A Garden Needs A Gardener

 “Only be careful, and watch yourselves closely so that you do not forget the things your eyes have seen or let them fade from your heart as long as you live. Teach them to your children and to their children after them” Deuteronomy 4:9

Deuteronomy 6:4-7 says, “The Lord our God, the Lord is one. Love the Lord your God with all your heart and with all your soul and with all your strength. These commandments that I give you today are to be upon your hearts. Impress them on your children. Talk about them when you sit at home and when you walk along the road, when you lie down and when you get up.”

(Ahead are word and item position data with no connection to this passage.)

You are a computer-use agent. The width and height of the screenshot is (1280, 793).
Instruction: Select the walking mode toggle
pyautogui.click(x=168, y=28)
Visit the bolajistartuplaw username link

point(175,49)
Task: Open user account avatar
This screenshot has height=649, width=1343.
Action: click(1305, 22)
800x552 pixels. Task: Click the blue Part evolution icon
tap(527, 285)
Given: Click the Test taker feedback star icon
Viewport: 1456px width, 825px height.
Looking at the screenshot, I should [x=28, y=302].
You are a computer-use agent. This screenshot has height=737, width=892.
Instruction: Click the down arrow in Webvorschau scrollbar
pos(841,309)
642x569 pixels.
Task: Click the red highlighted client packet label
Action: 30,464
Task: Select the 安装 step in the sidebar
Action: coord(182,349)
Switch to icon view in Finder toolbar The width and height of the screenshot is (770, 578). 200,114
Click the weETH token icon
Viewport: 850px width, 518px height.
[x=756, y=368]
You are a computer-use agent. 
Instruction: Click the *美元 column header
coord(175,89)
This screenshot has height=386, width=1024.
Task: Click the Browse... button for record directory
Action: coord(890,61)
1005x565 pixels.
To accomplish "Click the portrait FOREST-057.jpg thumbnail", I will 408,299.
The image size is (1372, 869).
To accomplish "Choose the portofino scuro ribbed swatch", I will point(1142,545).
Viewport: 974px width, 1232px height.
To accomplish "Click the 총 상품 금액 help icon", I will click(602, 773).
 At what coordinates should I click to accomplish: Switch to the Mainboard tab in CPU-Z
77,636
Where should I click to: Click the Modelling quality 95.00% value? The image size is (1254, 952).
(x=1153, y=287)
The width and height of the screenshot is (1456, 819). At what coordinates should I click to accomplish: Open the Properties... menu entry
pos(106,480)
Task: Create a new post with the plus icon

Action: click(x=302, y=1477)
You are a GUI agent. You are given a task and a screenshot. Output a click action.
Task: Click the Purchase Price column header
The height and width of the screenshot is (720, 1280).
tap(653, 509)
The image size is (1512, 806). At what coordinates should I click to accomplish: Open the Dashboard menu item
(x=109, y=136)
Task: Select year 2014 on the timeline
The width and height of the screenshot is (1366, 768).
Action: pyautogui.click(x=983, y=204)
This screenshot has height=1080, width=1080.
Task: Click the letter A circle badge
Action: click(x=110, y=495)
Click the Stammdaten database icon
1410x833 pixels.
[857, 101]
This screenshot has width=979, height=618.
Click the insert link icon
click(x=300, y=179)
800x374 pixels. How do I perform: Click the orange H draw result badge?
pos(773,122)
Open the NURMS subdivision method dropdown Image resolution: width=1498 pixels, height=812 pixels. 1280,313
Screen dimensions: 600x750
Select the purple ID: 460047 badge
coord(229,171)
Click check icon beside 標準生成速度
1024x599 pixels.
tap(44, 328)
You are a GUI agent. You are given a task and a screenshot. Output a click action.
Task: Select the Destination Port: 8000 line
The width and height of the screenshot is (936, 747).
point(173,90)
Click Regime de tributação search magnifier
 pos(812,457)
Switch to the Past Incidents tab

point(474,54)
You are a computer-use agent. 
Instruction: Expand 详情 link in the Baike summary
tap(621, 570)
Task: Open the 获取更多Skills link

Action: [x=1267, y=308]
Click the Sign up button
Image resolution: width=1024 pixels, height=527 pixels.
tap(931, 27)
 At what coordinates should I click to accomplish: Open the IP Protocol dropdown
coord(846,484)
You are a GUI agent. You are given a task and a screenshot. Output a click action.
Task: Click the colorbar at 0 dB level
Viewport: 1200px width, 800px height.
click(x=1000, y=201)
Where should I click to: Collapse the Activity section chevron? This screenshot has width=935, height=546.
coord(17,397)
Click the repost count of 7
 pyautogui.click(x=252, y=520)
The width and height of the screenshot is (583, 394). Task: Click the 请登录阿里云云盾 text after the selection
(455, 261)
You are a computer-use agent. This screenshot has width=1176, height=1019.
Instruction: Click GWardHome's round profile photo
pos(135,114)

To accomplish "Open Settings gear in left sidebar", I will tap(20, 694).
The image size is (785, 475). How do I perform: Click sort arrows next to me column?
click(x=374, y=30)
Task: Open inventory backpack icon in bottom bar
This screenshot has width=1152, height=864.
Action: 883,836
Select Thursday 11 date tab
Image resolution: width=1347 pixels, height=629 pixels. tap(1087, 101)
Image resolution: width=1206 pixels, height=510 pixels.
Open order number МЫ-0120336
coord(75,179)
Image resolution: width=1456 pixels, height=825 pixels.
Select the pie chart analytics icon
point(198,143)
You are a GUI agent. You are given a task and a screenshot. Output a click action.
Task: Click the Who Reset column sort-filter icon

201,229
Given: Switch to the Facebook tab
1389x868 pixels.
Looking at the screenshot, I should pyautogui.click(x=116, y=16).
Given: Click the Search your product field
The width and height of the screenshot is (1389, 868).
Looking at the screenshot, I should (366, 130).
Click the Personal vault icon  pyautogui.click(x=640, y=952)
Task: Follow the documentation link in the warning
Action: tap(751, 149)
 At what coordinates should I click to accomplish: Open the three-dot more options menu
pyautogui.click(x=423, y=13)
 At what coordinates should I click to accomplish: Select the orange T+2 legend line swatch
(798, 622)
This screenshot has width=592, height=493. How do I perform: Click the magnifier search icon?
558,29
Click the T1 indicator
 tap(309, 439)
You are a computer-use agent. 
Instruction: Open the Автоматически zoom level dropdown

The responsibility for the spiritual, practical, intellectual and moral education of our children rests with Christian adults. As Christians we must “be careful, and watch (ourselves) closely so that (we) … teach … (our) children and … their children after them” Deuteronomy 4:9. There can be no other way.

Samuel Taylor Coleridge would agree. The great English poet was once talking with a man who told him that he did not believe in giving children any religious instruction whatsoever. His theory was that the child’s mind should not be prejudiced in any direction, but when he came to years of discretion, he should be permitted to choose his religious opinions for himself. Coleridge said nothing, but after a while he asked his visitor if he would like to see his garden. The man said he would, and Coleridge took him out into the garden where only weeds were growing. The man looked at Coleridge in surprise, and said, “Why, this is not a garden! There are nothing but weeds here!” “Well, you see,” answered Coleridge, “I did not wish to infringe upon the liberty of the garden in any way. I was just giving the garden a chance to express itself and to choose its own production.”

Coleridge makes a good point. A garden needs a gardener. Likewise a child needs a parent who will take the time to plant the seed of the Word, keep the soil of life nourished by a good example, fertilize with prayer, and cultivate the crop in such a way that it will yield a harvest in the years ahead.